>> Begin Provided data

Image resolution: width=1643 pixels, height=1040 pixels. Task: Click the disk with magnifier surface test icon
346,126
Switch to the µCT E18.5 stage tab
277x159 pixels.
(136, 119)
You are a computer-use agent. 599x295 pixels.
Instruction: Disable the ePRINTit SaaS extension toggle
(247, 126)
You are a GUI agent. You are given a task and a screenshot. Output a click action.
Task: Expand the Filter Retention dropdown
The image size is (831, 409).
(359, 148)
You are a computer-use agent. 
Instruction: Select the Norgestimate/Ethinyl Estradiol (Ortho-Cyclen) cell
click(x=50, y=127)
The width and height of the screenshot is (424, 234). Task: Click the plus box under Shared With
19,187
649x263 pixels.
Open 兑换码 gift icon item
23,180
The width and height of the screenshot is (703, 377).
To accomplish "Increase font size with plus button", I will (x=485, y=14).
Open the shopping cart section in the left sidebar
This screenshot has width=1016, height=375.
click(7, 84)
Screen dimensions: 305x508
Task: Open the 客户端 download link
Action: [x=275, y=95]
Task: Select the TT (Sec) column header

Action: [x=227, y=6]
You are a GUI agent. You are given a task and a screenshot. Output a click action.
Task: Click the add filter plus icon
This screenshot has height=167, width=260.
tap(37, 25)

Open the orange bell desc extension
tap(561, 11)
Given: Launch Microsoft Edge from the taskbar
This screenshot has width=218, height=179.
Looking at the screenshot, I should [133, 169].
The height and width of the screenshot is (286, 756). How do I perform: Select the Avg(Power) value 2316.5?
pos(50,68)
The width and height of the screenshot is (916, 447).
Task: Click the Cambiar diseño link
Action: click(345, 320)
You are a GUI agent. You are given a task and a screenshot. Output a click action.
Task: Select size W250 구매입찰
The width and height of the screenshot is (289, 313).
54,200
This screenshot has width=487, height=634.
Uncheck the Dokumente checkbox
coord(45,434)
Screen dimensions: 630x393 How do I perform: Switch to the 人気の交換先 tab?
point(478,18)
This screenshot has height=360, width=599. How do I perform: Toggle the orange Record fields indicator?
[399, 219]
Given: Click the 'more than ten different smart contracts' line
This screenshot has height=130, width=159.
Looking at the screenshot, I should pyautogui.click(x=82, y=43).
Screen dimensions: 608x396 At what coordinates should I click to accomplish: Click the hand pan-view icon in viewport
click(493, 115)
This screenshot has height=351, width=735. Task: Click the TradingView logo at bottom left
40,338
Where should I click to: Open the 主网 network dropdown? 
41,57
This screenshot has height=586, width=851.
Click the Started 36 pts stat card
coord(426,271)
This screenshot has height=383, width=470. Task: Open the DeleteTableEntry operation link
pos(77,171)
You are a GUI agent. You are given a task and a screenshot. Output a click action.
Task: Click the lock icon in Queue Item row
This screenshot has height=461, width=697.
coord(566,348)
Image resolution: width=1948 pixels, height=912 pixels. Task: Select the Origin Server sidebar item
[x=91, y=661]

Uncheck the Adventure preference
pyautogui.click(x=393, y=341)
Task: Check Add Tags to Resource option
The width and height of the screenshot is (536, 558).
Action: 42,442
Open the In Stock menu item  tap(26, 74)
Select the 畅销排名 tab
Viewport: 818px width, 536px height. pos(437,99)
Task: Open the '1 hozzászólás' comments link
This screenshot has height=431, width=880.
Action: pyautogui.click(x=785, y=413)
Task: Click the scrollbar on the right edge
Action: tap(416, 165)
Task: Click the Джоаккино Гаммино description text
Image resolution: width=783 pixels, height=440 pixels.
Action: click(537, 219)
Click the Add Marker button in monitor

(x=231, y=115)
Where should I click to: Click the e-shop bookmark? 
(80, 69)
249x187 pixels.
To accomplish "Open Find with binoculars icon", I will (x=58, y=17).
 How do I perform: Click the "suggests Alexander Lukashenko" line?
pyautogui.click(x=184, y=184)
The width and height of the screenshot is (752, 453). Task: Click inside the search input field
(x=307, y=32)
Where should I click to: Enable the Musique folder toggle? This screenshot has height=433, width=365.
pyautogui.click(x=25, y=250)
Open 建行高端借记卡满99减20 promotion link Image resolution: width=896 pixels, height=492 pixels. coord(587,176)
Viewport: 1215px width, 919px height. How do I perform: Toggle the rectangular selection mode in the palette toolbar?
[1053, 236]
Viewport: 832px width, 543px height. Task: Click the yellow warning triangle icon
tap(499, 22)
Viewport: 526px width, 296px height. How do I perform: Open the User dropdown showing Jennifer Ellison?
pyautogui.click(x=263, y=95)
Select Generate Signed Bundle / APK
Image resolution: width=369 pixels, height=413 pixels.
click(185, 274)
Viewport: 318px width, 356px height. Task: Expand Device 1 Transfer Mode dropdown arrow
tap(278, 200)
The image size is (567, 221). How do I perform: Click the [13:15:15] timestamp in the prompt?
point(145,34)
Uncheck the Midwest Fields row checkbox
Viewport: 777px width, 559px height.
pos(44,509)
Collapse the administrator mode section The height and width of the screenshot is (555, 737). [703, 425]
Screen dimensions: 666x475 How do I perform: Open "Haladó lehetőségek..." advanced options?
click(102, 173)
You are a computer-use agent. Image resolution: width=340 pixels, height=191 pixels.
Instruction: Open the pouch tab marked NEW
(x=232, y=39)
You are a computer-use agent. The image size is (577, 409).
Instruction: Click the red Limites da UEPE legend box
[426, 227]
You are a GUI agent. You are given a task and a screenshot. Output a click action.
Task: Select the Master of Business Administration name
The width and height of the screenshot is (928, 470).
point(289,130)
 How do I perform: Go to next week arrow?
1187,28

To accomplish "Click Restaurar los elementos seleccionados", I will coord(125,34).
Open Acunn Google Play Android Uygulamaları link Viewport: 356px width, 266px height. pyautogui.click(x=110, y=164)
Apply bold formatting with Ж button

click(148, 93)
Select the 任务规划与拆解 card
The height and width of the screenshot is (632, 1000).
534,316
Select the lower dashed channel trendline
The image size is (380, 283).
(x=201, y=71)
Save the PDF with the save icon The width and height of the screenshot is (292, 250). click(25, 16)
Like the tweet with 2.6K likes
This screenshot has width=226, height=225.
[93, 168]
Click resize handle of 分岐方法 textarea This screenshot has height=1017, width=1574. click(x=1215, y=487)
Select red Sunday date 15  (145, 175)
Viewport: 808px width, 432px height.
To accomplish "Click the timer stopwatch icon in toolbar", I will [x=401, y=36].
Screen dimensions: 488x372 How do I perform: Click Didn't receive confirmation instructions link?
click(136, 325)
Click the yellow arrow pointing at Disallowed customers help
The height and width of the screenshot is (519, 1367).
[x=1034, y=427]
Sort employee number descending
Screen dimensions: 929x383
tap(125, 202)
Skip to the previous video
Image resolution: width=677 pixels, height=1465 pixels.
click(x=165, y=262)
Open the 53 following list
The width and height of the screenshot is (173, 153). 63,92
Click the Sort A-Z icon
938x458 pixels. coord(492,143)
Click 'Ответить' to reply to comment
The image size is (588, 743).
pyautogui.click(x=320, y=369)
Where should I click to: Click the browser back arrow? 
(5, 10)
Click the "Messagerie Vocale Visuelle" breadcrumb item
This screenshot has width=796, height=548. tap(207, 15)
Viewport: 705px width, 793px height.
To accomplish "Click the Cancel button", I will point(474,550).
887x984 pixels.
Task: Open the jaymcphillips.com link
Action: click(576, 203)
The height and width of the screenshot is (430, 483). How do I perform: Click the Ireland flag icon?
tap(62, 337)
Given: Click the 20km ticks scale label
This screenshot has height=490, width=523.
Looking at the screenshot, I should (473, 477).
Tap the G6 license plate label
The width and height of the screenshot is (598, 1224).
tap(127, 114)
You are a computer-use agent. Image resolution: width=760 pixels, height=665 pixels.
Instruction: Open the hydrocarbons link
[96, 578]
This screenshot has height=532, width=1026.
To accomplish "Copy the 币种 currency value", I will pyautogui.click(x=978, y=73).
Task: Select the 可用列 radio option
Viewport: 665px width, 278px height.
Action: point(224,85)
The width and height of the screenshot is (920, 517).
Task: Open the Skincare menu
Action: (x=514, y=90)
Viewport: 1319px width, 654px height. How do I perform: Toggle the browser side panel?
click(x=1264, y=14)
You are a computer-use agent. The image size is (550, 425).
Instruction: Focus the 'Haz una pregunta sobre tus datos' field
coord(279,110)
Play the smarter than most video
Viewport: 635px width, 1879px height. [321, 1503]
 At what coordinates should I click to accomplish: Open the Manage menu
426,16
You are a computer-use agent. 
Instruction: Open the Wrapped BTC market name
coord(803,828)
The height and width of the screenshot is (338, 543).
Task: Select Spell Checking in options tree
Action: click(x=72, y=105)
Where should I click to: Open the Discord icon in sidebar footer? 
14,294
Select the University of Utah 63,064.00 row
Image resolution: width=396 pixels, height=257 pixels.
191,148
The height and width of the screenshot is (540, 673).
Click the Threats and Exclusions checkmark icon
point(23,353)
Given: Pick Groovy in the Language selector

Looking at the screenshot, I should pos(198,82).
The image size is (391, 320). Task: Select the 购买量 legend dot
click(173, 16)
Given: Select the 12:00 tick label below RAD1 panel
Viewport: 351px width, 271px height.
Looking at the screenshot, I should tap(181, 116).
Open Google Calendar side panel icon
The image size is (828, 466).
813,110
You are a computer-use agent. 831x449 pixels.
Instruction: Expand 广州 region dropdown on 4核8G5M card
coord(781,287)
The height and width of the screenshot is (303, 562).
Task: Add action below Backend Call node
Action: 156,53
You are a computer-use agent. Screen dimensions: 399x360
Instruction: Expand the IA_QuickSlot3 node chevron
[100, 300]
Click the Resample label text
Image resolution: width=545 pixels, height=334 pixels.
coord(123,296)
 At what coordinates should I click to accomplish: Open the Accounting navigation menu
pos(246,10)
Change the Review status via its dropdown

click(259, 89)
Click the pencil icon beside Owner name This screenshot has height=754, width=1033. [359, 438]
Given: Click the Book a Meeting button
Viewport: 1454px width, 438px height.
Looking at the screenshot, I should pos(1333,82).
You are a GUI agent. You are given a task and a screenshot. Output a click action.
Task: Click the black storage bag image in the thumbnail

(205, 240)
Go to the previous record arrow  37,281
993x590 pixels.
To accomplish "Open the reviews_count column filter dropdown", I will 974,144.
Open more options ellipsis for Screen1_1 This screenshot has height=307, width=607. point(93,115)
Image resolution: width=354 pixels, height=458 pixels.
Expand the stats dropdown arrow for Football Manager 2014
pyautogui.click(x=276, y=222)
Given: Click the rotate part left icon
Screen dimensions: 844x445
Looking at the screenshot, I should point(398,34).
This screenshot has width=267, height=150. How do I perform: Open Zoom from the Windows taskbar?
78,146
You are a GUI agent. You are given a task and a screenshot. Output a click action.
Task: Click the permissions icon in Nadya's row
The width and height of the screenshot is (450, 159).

>> End Provided data

* What the task requires:
Convert the part of the material that opens with the line containing "This screenshot has width=487, height=634." and closes with the line containing "pos(77,171)" into a Markdown table with the columns Row and Text. Number each line in sequence and omit any blank lines.

* Full response:
| Row | Text |
|---|---|
| 1 | This screenshot has width=487, height=634. |
| 2 | Uncheck the Dokumente checkbox |
| 3 | coord(45,434) |
| 4 | Screen dimensions: 630x393 How do I perform: Switch to the 人気の交換先 tab? |
| 5 | point(478,18) |
| 6 | This screenshot has height=360, width=599. How do I perform: Toggle the orange Record fields indicator? |
| 7 | [399, 219] |
| 8 | Given: Click the 'more than ten different smart contracts' line |
| 9 | This screenshot has height=130, width=159. |
| 10 | Looking at the screenshot, I should pyautogui.click(x=82, y=43). |
| 11 | Screen dimensions: 608x396 At what coordinates should I click to accomplish: Click the hand pan-view icon in viewport |
| 12 | click(493, 115) |
| 13 | This screenshot has height=351, width=735. Task: Click the TradingView logo at bottom left |
| 14 | 40,338 |
| 15 | Where should I click to: Open the 主网 network dropdown?  |
| 16 | 41,57 |
| 17 | This screenshot has height=586, width=851. |
| 18 | Click the Started 36 pts stat card |
| 19 | coord(426,271) |
| 20 | This screenshot has height=383, width=470. Task: Open the DeleteTableEntry operation link |
| 21 | pos(77,171) |